Easy riding on the "highway to extinction"


The Court ruling also strikes a blow against the pudgy, middle-aged jackasses who drive Hummers.
It's been a bad week for fossil fuel apologists.

On Monday, the Supreme Court (over the objections of its recent neocon appointees) disciplined the automobile industry with a ruling that gave the EPA the authority and responsibility to regulate global warming pollution from our motor vehicles.

For the nation as a whole, these so-called "tailpipe" emissions account for about 1/4 of our global warming pollution. But that share is much higher in Maine, where hydroelectricity produces a greater share of our electricity and we generally drive more. Maine was actually one of the plaintiffs in the case, and the ruling will help us and other Northeastern states to go ahead and enact our own fuel-efficiency standards for cars.

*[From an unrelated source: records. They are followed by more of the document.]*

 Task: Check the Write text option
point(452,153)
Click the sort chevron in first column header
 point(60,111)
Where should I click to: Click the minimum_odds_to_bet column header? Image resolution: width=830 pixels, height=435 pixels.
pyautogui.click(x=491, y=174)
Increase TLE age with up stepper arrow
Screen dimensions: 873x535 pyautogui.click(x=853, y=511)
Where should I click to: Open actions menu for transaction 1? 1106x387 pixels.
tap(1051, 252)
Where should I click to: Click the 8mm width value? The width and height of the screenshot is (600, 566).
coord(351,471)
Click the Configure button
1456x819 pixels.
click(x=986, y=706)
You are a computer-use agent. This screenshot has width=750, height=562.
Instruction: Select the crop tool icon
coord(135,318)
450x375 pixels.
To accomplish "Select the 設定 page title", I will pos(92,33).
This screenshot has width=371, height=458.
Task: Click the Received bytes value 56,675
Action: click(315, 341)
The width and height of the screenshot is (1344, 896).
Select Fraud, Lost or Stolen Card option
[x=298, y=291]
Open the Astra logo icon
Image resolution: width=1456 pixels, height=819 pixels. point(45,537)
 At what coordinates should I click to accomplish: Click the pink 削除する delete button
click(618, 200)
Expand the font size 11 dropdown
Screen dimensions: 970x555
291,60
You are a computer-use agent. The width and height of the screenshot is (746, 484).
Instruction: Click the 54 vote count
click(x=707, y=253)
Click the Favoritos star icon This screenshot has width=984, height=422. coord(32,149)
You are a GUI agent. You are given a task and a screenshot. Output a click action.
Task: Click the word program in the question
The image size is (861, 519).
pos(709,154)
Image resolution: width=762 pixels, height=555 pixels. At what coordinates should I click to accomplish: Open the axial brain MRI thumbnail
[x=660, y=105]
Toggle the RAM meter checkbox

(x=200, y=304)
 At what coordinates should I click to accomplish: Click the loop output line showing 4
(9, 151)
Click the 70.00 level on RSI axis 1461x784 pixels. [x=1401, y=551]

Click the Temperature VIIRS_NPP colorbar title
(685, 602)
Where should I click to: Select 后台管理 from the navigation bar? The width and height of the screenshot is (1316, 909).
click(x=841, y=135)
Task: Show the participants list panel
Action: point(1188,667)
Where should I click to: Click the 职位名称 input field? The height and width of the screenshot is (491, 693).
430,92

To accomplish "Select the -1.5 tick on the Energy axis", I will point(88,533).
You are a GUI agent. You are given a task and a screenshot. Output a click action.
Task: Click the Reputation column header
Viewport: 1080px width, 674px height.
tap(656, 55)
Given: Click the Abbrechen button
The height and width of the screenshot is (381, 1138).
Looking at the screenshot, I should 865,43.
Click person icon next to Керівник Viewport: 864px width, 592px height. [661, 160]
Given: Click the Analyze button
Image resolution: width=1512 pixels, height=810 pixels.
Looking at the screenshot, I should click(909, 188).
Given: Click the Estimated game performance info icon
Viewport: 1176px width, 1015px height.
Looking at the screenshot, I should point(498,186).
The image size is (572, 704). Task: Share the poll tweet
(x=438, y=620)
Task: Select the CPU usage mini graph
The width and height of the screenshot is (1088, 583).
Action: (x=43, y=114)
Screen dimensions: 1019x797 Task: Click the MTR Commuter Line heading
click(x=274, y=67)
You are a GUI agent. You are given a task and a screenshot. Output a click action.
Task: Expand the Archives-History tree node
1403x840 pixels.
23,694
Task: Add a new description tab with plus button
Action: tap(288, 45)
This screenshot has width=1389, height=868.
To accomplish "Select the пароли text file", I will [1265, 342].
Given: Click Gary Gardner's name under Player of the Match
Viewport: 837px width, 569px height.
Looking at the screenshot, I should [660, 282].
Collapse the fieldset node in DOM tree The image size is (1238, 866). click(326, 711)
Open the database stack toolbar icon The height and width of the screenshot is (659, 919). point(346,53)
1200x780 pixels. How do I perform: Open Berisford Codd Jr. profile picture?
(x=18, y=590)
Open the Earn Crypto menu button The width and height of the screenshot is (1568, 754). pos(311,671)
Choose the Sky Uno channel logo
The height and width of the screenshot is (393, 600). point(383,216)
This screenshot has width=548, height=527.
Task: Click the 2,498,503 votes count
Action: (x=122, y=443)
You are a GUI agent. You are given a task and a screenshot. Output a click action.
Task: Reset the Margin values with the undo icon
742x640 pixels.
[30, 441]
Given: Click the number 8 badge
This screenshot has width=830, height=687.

The Supreme Court also ruled, unanimously, that Duke Energy could no longer avoid investing in pollution control equipment at its oldest coal-fired power plants, which have been grandfathered out of Clean Air Act regulations for decades now (related: Good News From the Midwest).

Then, on Friday, the United Nations Intergovernmental Panel on Climate Change followed up Volume One: The Truth (in which thousands of climatologists agreed that climate change is happening and that we're "very likely" to be responsible) with the second part of its assessment report: The Consequences. With lots of dire warnings and hundreds of pages of evidence, this document would make Chief Justice John Roberts himself reconsider his pandering devotion to ExxonMobil.

The report included degree-by-degree projections of global warming and its consequences, which some of the scientists described as a "highway to extinction." Add one more degree Celsius to our average 1990 temperatures, and between 400 and 1700 million people won't have enough water, infectious diseases will increase, and most amphibian species will die out. Add two more degrees of Celsius, and 2 billion people will suffer from water shortages while between a quarter and a third of the world's species will be near extinction.

These are the more modest projections, which could come true by 2050 at our current rate of carbon pollution. If global warming were a highway, this report would make a disturbing warning sign: famine, drought, and mass extinction, one degree straight ahead (look for it between the mall and the car dealership).